● **WHAT YOU ARE ASKED TO DO**
Exactly reproduce the line that contains "[Language menu icon] (1825, 135)" and all lines after it in the entries below, through the very last line.

● **EXERCISE INPUT**
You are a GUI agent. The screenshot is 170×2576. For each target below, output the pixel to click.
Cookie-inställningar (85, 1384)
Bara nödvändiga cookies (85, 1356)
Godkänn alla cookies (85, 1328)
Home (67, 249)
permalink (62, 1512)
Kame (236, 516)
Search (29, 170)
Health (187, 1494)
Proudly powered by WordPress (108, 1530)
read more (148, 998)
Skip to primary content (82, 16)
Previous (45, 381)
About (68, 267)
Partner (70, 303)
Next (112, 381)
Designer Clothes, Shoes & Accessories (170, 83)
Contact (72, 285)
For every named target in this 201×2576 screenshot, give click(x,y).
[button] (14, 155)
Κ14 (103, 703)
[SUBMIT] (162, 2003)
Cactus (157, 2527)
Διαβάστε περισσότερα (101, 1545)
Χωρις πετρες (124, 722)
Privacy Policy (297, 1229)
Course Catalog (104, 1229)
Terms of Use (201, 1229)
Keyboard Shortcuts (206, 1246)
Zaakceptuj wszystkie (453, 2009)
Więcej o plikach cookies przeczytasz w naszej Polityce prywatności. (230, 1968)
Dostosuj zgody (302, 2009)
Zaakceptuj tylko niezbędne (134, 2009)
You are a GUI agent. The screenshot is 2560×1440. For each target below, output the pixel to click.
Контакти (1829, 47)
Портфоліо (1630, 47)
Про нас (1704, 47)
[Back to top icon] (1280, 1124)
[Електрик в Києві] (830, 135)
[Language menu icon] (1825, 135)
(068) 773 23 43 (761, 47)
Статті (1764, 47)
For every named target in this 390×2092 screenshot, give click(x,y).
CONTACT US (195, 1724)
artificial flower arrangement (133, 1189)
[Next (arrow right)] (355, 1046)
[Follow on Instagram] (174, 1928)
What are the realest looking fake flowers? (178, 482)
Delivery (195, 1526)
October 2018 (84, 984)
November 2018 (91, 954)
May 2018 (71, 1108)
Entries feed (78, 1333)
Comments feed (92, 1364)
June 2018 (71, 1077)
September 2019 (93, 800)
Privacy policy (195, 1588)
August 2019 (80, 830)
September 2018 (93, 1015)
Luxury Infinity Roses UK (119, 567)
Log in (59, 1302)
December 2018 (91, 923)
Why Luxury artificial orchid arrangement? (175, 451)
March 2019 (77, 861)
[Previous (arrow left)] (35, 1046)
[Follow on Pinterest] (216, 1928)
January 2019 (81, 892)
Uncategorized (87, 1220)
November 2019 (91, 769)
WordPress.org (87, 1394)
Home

● **YOUR RESPONSE**
[Language menu icon] (1825, 135)
(068) 773 23 43 (761, 47)
Статті (1764, 47)
For every named target in this 390×2092 screenshot, give click(x,y).
CONTACT US (195, 1724)
artificial flower arrangement (133, 1189)
[Next (arrow right)] (355, 1046)
[Follow on Instagram] (174, 1928)
What are the realest looking fake flowers? (178, 482)
Delivery (195, 1526)
October 2018 (84, 984)
November 2018 (91, 954)
May 2018 (71, 1108)
Entries feed (78, 1333)
Comments feed (92, 1364)
June 2018 (71, 1077)
September 2019 (93, 800)
Privacy policy (195, 1588)
August 2019 (80, 830)
September 2018 (93, 1015)
Luxury Infinity Roses UK (119, 567)
Log in (59, 1302)
December 2018 (91, 923)
Why Luxury artificial orchid arrangement? (175, 451)
March 2019 (77, 861)
[Previous (arrow left)] (35, 1046)
[Follow on Pinterest] (216, 1928)
January 2019 (81, 892)
Uncategorized (87, 1220)
November 2019 (91, 769)
WordPress.org (87, 1394)
Home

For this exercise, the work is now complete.